During my stay in Costa Rica, another international student friend of mine from Griffith University, Pawel, contacted me. He was also in the same situation being stuck in his home country of Poland, and wanted to reach out to someone in the same situation. He decided to come to Costa Rica and join my experience there, and after a month travelling together, as well as sharing the journey back into Australia, we have become close friends and roommates.
Visiting Costa Rica
When Australia finally announced their reopening in early December, I booked the first ticket I could find the next day, and started planning my arrival back into the country. A burden that had been underlying this entire time finally lifted. I could finally continue my life again, after all of this longing to get back – this was it!
‘The euphoria when I boarded the plane and landed on Australian ground is hard to explain.’
It was unbelievable that after all this time only dreaming of coming back, I was actually here again. I could finally let go of the underlying worry of trying to move on and integrate into another country, while knowing I still belonged to my university in Australia. I was one of the very first students to arrive back into Australia since the borders had closed, and I was met by eager journalists when I landed in Sydney early the same morning of the reopening day. I was interviewed by the Australian newspaper, which you can read here.
Emotional as I saw Australia from the plane window
Although I was happy to be home, the arrival has also been a confusing time for me.

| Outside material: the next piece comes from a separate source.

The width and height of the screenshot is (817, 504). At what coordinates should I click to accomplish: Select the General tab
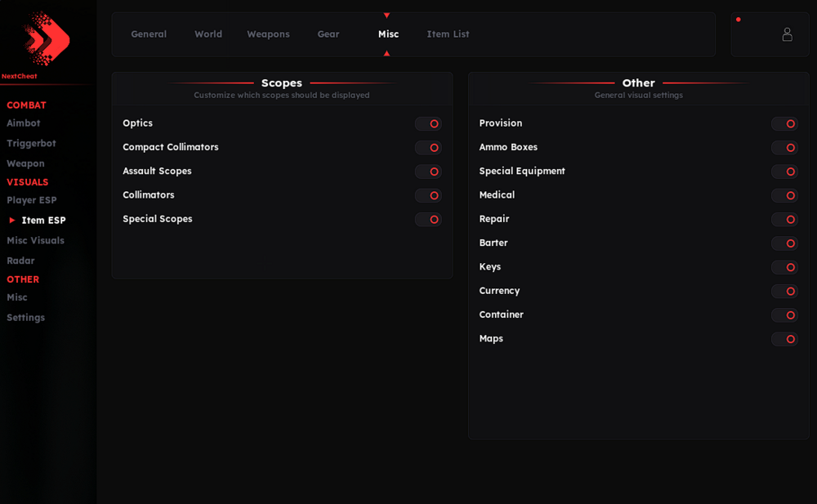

It has been hard to accept that in the same way as I was forced to move on while being overseas, the place and people naturally moved on without me while I was gone.
I had imagined and idealised my arrival for so long that I did not prepare myself for all of the changes and challenges coming with this experience. The first weeks were filled with emotional reunions with people that I once saw every day, and that I now had not seen in nearly two whole years. As I started hanging out with my old friends I realised how much I had missed them and how many events I have missed in their lives as a result of being gone.
The memories and nostalgia around every corner of the town were very overwhelming the first weeks and ironically, I started getting home sick, as the place no longer felt familiar. The life I was forced to build overseas had become my new life, and jumping back to my old life after all this time as a different person was a bittersweet feeling.
Back in Queensland, January 2022
I am so grateful for the friends I have found overseas, who share the same challenges and emotions as myself. I am also so thankful for my friends in Australia and how they have included me back into their lives again, and their overall support while I was abroad. All in all, I am happy that I decided to go home in June 2020, mainly due to all of the valuable time that I got to spend with my close friends and family back home in a troubled time. Even though the time I have spent overseas longing for my life in Australia has been mentally challenging, it has taught me so much about the world, myself and what I want in life.
Despite it all, I feel extremely lucky for the people that I have met, spent time with and befriended over the last years, as well as the special experiences I have shared with everyone. This crazy journey has given me so much more than what it could possibly take away, and so in the end I am just so grateful for my life and for everyone who is in it!
I hope my story might be relatable to other international students who have been in the same situation, and I hope that they feel less lonely that we all share the emotional changes and challenges of being an international student stuck in their home country during the pandemic.